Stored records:

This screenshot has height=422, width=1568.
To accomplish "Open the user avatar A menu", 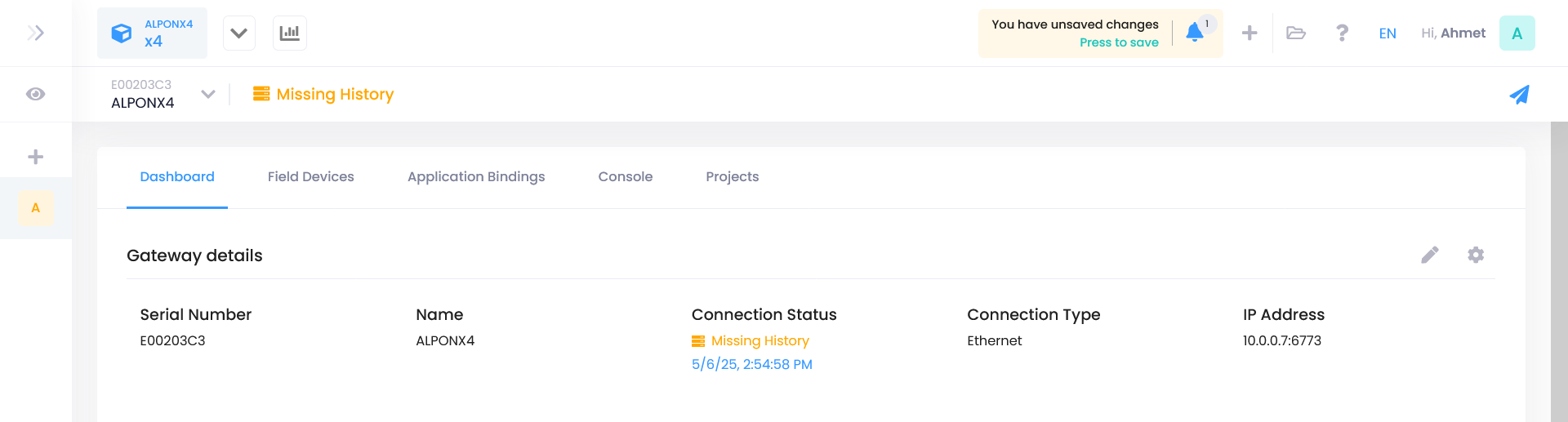I will click(x=1517, y=33).
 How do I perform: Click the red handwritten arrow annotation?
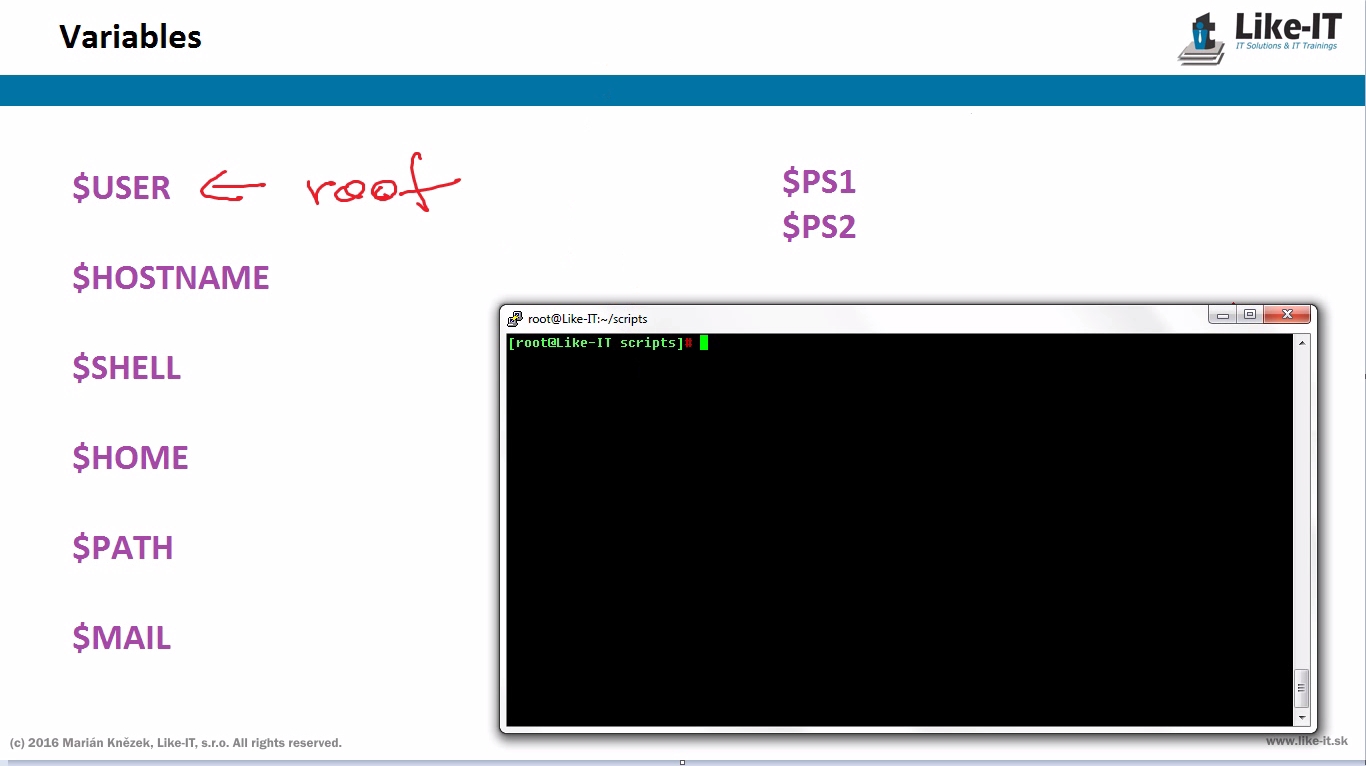[232, 188]
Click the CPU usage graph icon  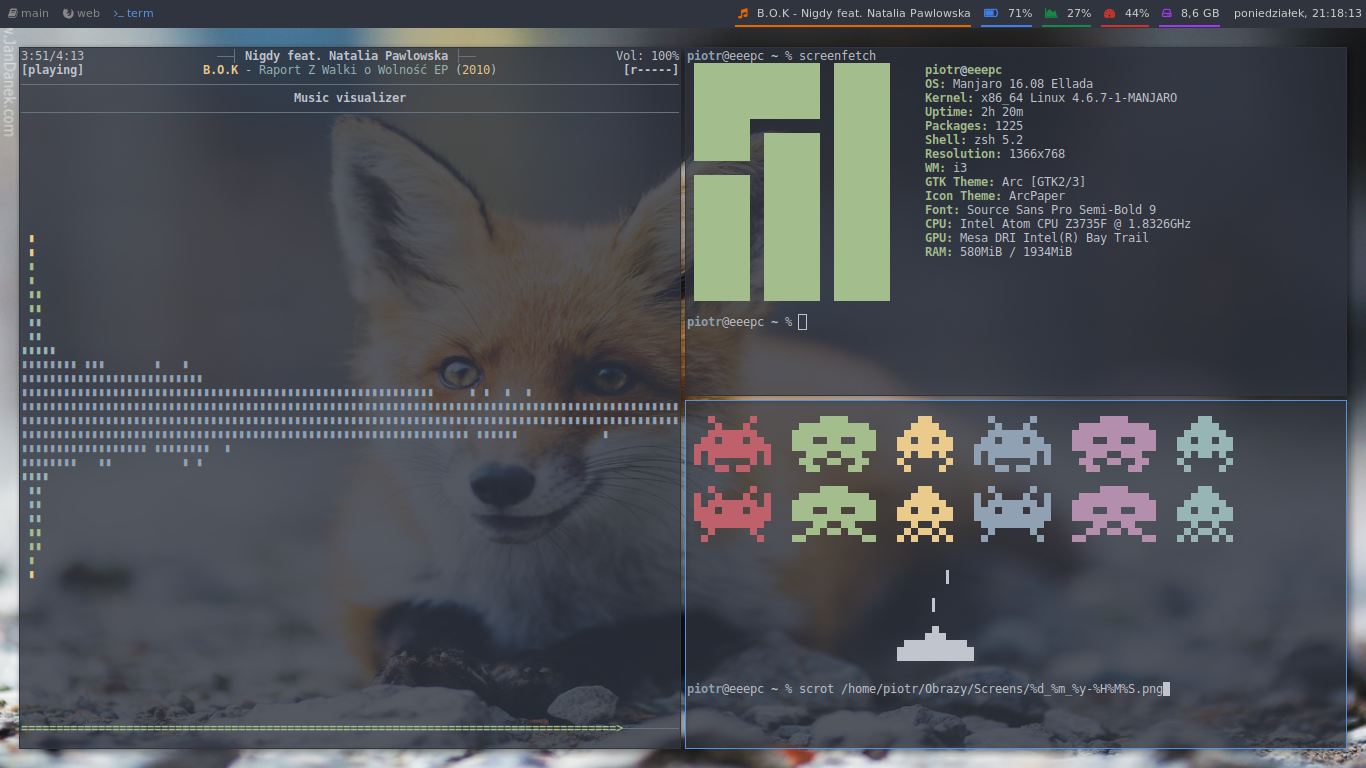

Exercise objective: Take the line with "How do I perform: Click" and every line after it through the end of the data, and write only them out exactly, leaving out the pictures.

Result of this task:
 How do I perform: Click the red handwritten arrow annotation?
[232, 188]
Click the CPU usage graph icon  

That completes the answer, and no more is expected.